**DATASET:**
※ ※ ※
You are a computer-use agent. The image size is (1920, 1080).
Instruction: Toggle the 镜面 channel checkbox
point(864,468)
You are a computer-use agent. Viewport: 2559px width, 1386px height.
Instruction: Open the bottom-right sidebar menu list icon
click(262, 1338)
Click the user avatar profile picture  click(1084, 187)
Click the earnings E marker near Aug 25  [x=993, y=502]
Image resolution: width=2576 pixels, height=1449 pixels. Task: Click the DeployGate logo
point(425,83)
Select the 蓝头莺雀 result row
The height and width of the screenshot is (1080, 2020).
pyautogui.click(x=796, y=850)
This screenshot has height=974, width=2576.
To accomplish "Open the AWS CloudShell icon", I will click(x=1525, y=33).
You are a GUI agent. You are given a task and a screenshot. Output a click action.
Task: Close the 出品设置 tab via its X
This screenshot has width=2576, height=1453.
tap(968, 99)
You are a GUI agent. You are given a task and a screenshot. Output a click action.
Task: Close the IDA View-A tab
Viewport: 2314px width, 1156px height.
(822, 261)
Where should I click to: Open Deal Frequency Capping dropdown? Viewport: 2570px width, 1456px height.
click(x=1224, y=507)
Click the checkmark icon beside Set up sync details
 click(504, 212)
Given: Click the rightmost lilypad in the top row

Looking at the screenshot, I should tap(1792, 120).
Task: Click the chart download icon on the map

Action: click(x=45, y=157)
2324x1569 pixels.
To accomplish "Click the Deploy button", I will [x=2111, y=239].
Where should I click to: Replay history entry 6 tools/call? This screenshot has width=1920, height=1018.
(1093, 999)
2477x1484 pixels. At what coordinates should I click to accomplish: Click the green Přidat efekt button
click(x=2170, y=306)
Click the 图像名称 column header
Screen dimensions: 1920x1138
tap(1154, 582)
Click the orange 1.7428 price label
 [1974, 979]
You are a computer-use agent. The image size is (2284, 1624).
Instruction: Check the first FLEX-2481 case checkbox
※ ※ ※
**PROBLEM:** What is needed is an exact copy of all the data above.

**RESPONSE TO THE TASK:**
You are a computer-use agent. The image size is (1920, 1080).
Instruction: Toggle the 镜面 channel checkbox
point(864,468)
You are a computer-use agent. Viewport: 2559px width, 1386px height.
Instruction: Open the bottom-right sidebar menu list icon
click(262, 1338)
Click the user avatar profile picture  click(1084, 187)
Click the earnings E marker near Aug 25  [x=993, y=502]
Image resolution: width=2576 pixels, height=1449 pixels. Task: Click the DeployGate logo
point(425,83)
Select the 蓝头莺雀 result row
The height and width of the screenshot is (1080, 2020).
pyautogui.click(x=796, y=850)
This screenshot has height=974, width=2576.
To accomplish "Open the AWS CloudShell icon", I will click(x=1525, y=33).
You are a GUI agent. You are given a task and a screenshot. Output a click action.
Task: Close the 出品设置 tab via its X
This screenshot has width=2576, height=1453.
tap(968, 99)
You are a GUI agent. You are given a task and a screenshot. Output a click action.
Task: Close the IDA View-A tab
Viewport: 2314px width, 1156px height.
(822, 261)
Where should I click to: Open Deal Frequency Capping dropdown? Viewport: 2570px width, 1456px height.
click(x=1224, y=507)
Click the checkmark icon beside Set up sync details
 click(504, 212)
Given: Click the rightmost lilypad in the top row

Looking at the screenshot, I should tap(1792, 120).
Task: Click the chart download icon on the map

Action: click(x=45, y=157)
2324x1569 pixels.
To accomplish "Click the Deploy button", I will [x=2111, y=239].
Where should I click to: Replay history entry 6 tools/call? This screenshot has width=1920, height=1018.
(1093, 999)
2477x1484 pixels. At what coordinates should I click to accomplish: Click the green Přidat efekt button
click(x=2170, y=306)
Click the 图像名称 column header
Screen dimensions: 1920x1138
tap(1154, 582)
Click the orange 1.7428 price label
 [1974, 979]
You are a computer-use agent. The image size is (2284, 1624).
Instruction: Check the first FLEX-2481 case checkbox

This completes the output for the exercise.